Trinity Hill winery, based in Hawke’s Bay’s Gimblett Gravels Winegrowing Region is excited to share the news that Hawke’s Bay was today named a Great Wine Capital of the world, setting it alongside eleven other prestigious wine regions such as Bordeaux (France), Napa Valley (USA), Bilbao (Spain) and Adelaide (Australia).
Admission to the Great Wine Capitals programme, as the 12th Capital worldwide, comes after a stringent selection process that looks at a region’s winegrowing industry, its history, its wine tourism, educational opportunities, business, and travel, as well as the cities and region itself.
Trinity Hill CEO Rebecca Poynter comments, “This recognition is a testament to the exceptional quality and character of our region’s wines, as well as the dedication and passion of our winemakers and viticulturists. Being included in this esteemed network further solidifies Hawke’s Bay’s position as a global destination for wine enthusiasts, showcasing our unique terroir, rich heritage, and commitment to producing world-class wines. We look forward to welcoming wine lovers from around the world to experience the beauty, flavors, and hospitality that make Hawke’s Bay truly remarkable.”
In announcing the news, Hawke’s Bay Tourism CEO, Hamish Saxton said the significance of being named a Great Wine Capital of the world is a remarkable milestone for the region.
“Hawke’s Bay’s inclusion as one of just 12 Great Wine Capitals of the world is of regional and national significance. It is recognition that Hawke’s Bay wines are among the world’s best, and that our nation’s wine growing industry, while still young, offers quality to rival the world’s oldest.
“We have long known that Hawke’s Bay, as New Zealand’s Food and Wine Country, stood out for its winemaking. This new achievement gives Hawke’s Bay a unique positioning in New Zealand and the world. The climate, unique soils and the innovation of so many talented individuals, have come together to deliver an accolade the region wholeheartedly deserves. It is a true legacy for the region and will continue to deliver benefits to industry, education, business and tourism for the years to come.
“Becoming a Great Wine Capital will also give a significant boost to the region’s post-cyclone recovery, particularly with the wine industry already generating an estimated $300 million direct revenue to the Hawke’s Bay economy and contributing $156m to GDP. The accolade will further increase Hawke’s Bay’s global recognition and will give it access to additional expertise, resources, and support from the best of the global wine and tourism industries.”
Jo Collins, President of the Adelaide, South Australia Great Wine Capitals Steering Committee said: “To be a member of the Great Wine Capitals Global Network requires a Capital to possess something truly ‘great’. Above average.
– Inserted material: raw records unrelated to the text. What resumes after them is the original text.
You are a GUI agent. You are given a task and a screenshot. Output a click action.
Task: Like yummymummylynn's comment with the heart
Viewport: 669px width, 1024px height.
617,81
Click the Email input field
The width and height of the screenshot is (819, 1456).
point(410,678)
Excellent in a global context. We are thrilled to welcome Hawke’s Bay and the twin cities of Napier and Hastings to our esteemed network. The quality of the wines from this region, their international recognition and unwavering commitment to excellence in grape and wine production, sustainable tourism and education was evident and saw them unanimously voted in by our existing 11 network members.
“The arrival of this beautiful region of New Zealand will further enhance the quality and excellence of our network, and open new areas of co-operation. As the representative of Adelaide, South Australia to the network, I eagerly anticipate the opportunity to work together with Hawke’s Bay to seize opportunities and address challenges within our respective wine sectors. I have personally witnessed the incredible outcomes that arise from the exchange of knowledge, ideas, and experiences, and I am excited about the potential for mutual growth and success. Becoming a Great Wine Capital is also welcome recognition for the people who work in the industry.”